Лида смела рукавом снег с подветренной стороны, встала спиной к стожку и протянула мне руки. Обнявшись, мы стояли молча, чувствуя счастливый покой и полное единение, совершенно бездумное, бескорыстное. Впрочем, мне подумалось, что вот так счастливо, наверное, чувствует себя путешественник, когда он достигнет цели, к которой долго и трудно шел. А Лида, глубоко вздохнув, сказала, что нашим свиданьям скоро наступит конец. Весной она получит аттестат зрелости, и, если к этому времени не кончится война, они уедут в родную Чувашию — отец с матерью часто об этом говорят. Уедут они в Чувашию, Лида окончит педагогический институт и станет учить чувашлят русскому языку и литературе. Ведь это такое богатство, русский язык, она так полюбила его и так счастлива, что свободно им владеет!
— А муж у меня будет инженер, — мечтала Лида. — Тебе бы хотелось стать инженером?
— Нет, — сказал я с сожалением. — Мне хочется стать путешественником.

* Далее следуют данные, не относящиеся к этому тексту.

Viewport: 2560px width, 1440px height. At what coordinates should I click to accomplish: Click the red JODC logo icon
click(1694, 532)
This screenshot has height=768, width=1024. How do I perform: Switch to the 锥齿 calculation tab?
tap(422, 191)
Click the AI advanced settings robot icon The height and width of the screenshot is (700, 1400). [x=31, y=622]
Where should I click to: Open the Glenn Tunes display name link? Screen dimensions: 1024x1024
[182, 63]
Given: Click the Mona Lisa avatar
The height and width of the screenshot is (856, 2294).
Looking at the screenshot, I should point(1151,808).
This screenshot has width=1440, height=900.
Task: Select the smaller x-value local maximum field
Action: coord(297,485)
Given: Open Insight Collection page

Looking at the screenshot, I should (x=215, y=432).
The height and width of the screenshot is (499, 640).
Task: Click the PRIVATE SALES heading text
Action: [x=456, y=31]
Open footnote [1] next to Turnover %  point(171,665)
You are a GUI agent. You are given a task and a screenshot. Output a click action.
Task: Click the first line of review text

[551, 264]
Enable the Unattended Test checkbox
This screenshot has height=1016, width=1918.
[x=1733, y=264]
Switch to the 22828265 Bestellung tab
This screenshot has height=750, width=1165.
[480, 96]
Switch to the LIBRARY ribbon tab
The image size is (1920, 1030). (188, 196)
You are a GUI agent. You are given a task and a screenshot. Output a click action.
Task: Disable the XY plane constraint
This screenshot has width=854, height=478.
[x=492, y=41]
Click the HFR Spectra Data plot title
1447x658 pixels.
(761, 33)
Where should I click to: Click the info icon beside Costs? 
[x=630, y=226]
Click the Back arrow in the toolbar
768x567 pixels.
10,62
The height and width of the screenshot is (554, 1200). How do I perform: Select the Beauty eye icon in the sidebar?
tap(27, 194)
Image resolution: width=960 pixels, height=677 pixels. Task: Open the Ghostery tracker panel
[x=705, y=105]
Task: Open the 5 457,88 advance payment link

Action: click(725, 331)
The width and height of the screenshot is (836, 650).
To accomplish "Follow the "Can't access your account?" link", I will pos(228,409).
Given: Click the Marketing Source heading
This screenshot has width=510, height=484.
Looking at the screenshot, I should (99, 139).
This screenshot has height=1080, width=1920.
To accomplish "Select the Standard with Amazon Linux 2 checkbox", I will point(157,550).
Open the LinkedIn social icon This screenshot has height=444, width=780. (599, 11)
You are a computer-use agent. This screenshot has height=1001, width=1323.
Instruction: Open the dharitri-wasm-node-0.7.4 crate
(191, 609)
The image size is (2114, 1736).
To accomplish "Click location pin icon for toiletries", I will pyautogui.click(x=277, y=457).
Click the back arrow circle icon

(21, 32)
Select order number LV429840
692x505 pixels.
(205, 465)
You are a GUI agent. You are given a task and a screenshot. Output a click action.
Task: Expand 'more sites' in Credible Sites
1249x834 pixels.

— А работать кем ты будешь?
— Я же сказал — путешественником.
— Это ведь не работа. Надо специальность какую-то иметь, профессию. Неужели тебе не нравится профессия инженера? Строить тракторы, машины, самолеты, корабли? А?
— Нет. Я хочу только все увидеть и понять.
— Зачем?
— Не знаю. Хочу, и все.
— Жалко, — сказала Лида. — Мой отец говорит, что ты чувствуешь трактор, как хороший конюх чувствует лошадь, весной он хочет поставить тебя на «ЧТЗ» без всяких курсов. Ведь ты уже подменял этой осенью тракториста, у которого был прицепщиком?
— Подменял. И трактор не раз ремонтировал. Только сейчас мне не интересно. На комбайн я пошел бы.
— Вот видишь, на комбайн! А потом тебе захочется узнать автомашину, самолет, пароход, — значит, тебя интересует вся техника — и ты можешь стать инженером, надо только учиться. Обещай мне, что ты будешь учиться.
— Холодно, — сказал я, вспомнив вечно усталую мать, больную бабушку, трех младших сестер и брата. Какая тут учеба. — Пойдем домой, у меня замерзли руки.
— Что же ты раньше не сказал! Пришел в сырых варежках и молчишь. Они же у тебя смерзлись, деревянные стали — снимай сейчас же!
Она сняла с меня залубеневшие варежки, постучала ими и засунула мне в карман, а холодные руки взяла себе под мышки. Распахнула пальто, потом теплую кофточку, под которой было платье, и спрятала туда руки, зажав их своими.